Much of Chagall's work is rendered with an extraordinary formal inventiveness and a deceptive fairy-tale naïveté, and he is considered a forerunner of surrealism. His frequently repeated subject matter was drawn from Russian Jewish life and folklore; he was particularly fond of flower and animal symbols. His major early works included murals for the Jewish State Theater (now in the Tretyakov Mus., Moscow). Among his other well-known works are I and the Village (1911; Mus. of Modern Art, New York City) and The Rabbi of Vitebsk (Art Inst., Chicago). Chagall's twelve stained-glass windows, symbolizing the tribes of Israel, were exhibited in Paris and New York City before being installed (1962) in the Hadassah-Hebrew Univ.
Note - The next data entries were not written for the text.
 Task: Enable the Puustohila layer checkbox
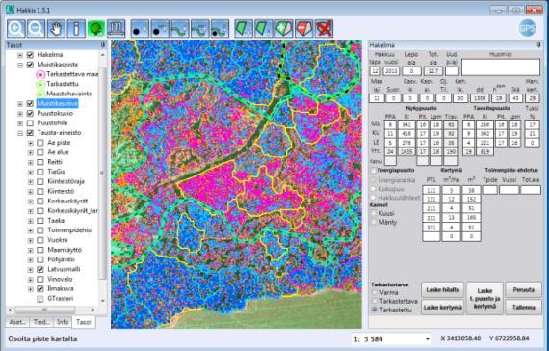[x=31, y=123]
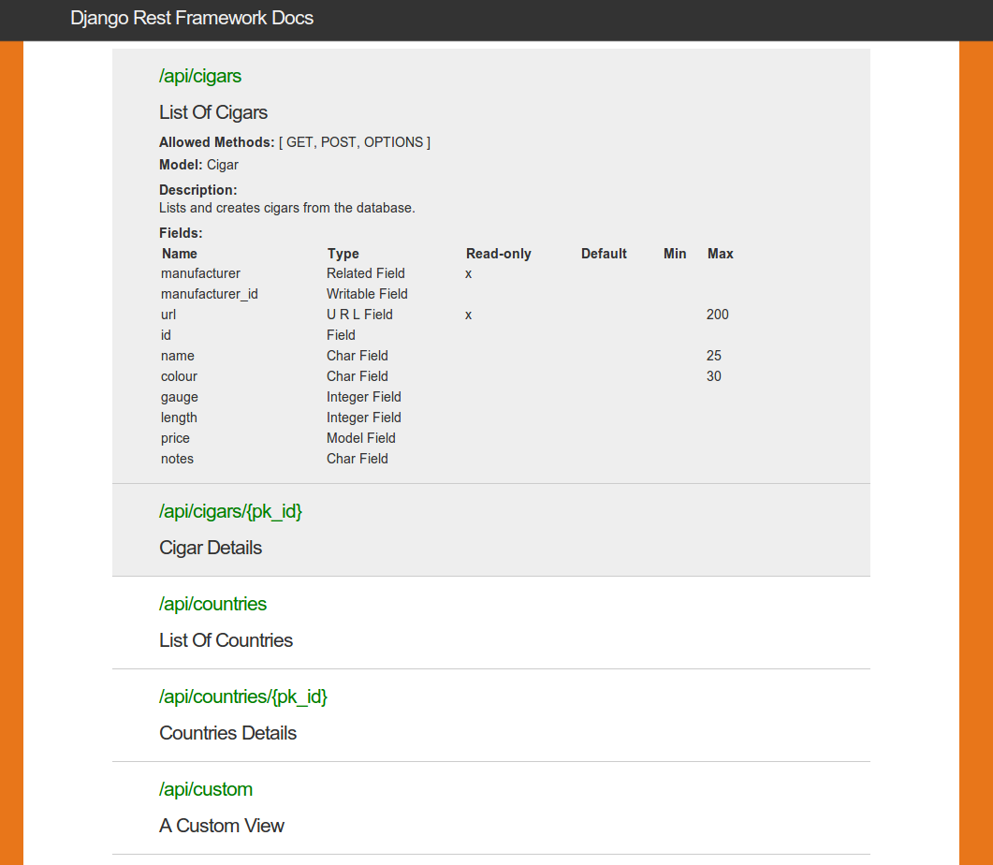Click the Django Rest Framework Docs header
Image resolution: width=993 pixels, height=865 pixels.
coord(190,18)
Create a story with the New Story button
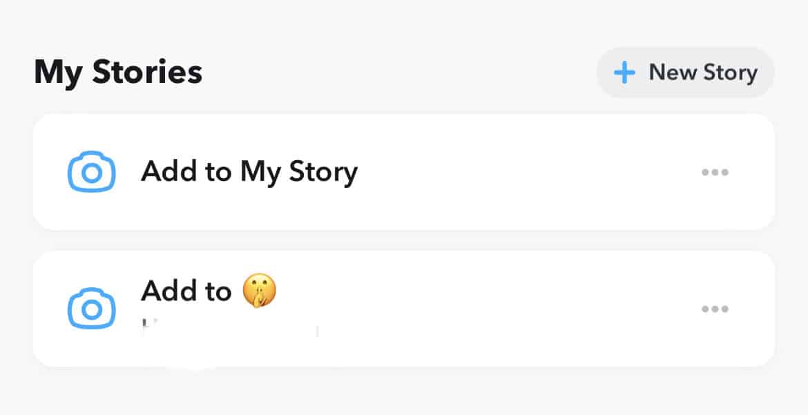This screenshot has height=415, width=808. pos(685,73)
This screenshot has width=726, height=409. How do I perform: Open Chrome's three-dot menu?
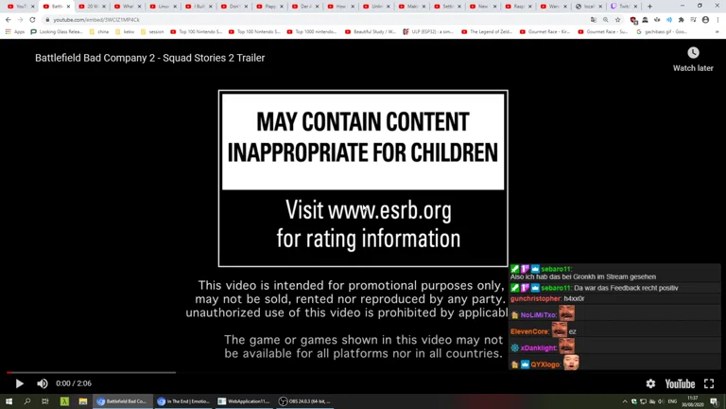pos(717,19)

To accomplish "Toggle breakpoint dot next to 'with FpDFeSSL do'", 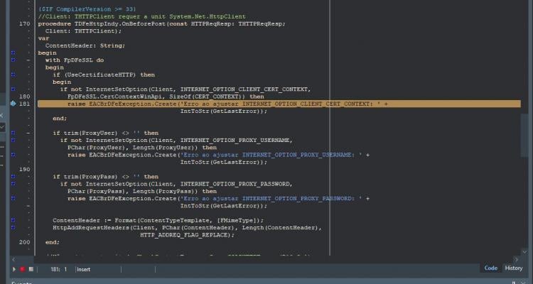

Medical Center synagogue in Jerusalem. His two vast murals for New York's Metropolitan Opera House, treating symbolically the sources and the triumph of music, were installed in 1966.
Chagall also designed the sets and costumes for Stravinsky's ballet Firebird (1945), and illustrated numerous books, including Gogol's Dead Souls, La Fontaine's Fables, and Illustrations for the Bible (1956). A museum of his work opened in Nice in 1973. His name is also spelled Shagall.
See his autobiography (1931, tr. 1989); biographies by J.-P. Crespelle (1970), S. Alexander (1978), H. Keller (1979), and J. Wullschlager (2008); studies by F. Meyer (tr. 1964), J. J. Sweeney (1946, repr. 1970), W. Haftmann (1974), and J. Wilson (2007).